Mit überraschenden Patentansprüchen unterwandert IBM den vermeintlich offenen Standard ebXML. Ende März brachte Big Blue bei der für ebXML federführenden Organisation zur Förderung von Standards für strukturierte Informationen OASIS einen Patentvorbehalt für seine Protokolle CPP (Collaboration Protocol Profiles) und CPA (Collaboration Protocol Agreements) vor. Ohne diese Bestandteile lässt sich mit ebXML so gut wie nichts anfangen, und IBMs Vorbehalt auf Lizenzansprüche bedeutet das Aus für diese Sprache als freien Standard.

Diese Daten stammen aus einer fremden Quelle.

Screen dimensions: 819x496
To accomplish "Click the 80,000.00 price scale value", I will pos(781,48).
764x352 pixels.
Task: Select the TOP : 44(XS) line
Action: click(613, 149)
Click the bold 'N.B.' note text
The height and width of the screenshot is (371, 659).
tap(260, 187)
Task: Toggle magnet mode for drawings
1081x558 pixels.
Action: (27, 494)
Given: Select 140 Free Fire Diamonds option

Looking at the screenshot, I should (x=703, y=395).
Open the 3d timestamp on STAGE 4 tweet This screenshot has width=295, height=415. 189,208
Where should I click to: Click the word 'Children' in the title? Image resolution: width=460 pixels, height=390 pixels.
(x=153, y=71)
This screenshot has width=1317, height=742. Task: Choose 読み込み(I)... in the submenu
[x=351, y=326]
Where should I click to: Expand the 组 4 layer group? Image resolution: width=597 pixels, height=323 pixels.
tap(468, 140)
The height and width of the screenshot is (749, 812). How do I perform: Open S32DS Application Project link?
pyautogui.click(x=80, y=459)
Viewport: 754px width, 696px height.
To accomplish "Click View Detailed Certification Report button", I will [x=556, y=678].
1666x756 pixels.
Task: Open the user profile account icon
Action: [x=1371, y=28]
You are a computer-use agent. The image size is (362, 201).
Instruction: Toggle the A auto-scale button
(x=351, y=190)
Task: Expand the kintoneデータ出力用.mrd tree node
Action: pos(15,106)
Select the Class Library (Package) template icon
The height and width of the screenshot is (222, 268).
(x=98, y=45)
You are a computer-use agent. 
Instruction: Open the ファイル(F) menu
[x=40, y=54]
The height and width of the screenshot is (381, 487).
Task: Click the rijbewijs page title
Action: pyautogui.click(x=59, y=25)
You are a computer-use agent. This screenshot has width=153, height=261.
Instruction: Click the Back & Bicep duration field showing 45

Die aus der Extensible Markup Language XML abgeleiteten Regeln zur Beschreibung von electronic transactions and business collaboration entstanden unter Mitwirkung des UNO-Zentrums für Handelshilfen und E-Business UN/CEFACT unter der Annahme, es komme ein lizenzfreier Standard zusammen. UN-Projektleiter Ray Walker brachte sein Erstaunen zum Ausdruck, dass jetzt -- zwei Jahre, nachdem IBM seine Beiträge zur Sprache ebXML eingebracht hat -- solche Hemmnisse "aus dem Gebälk hervorkommen". IBMs zuständiger Strategiedirektor Bob Sutor sei vielfach aufgestanden und habe unmissverständlich verkündet, die Beiträge seines Brötchengebers unterlägen keinerlei Einschränkungen. Jetzt allerdings erklärte IBM-Sprecherin Angela Lee, das Unternehmen wolle diesbezügliche Lizenzfragen von Fall zu Fall bewerten. Im Unterschied zu einem Gebührenverzicht heißt die Parole nun RAND -- "Reasonable And Non-Discriminatory Terms".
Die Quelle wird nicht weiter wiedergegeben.